Aim of the exercise = If a record holds a picture, drop the picture and repeat everything else word for word.

Source data =
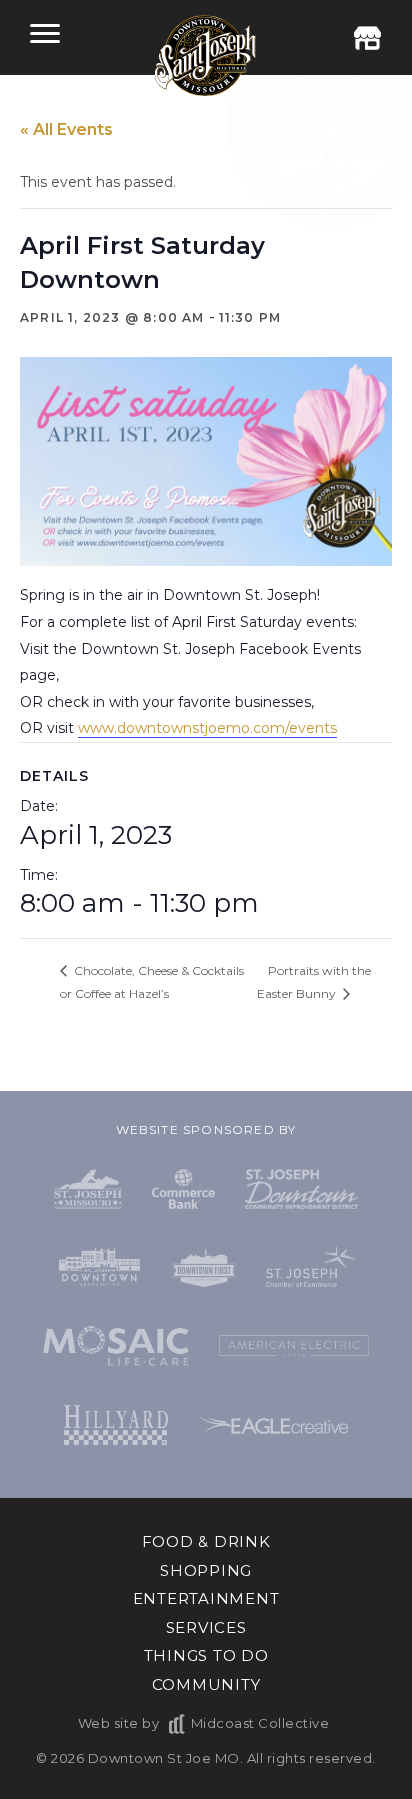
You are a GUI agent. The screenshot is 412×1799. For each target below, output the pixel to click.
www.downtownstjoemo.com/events (207, 728)
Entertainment (206, 1598)
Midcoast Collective (260, 1723)
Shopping (206, 1570)
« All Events (66, 129)
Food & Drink (206, 1541)
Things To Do (206, 1655)
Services (206, 1627)
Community (206, 1684)
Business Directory (367, 38)
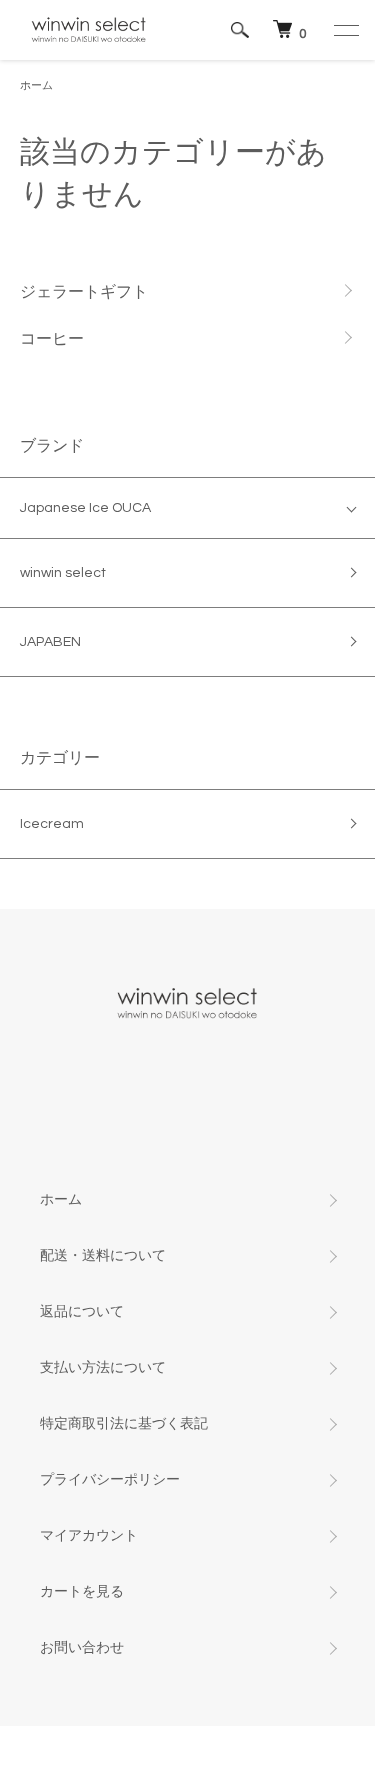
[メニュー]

Task output =
You are a GUI agent. The screenshot is 412×1799. For each target below, output the pixel to click.
www.downtownstjoemo.com/events (207, 728)
Entertainment (206, 1598)
Midcoast Collective (260, 1723)
Shopping (206, 1570)
« All Events (66, 129)
Food & Drink (206, 1541)
Things To Do (206, 1655)
Services (206, 1627)
Community (206, 1684)
Business Directory (367, 38)
[メニュー]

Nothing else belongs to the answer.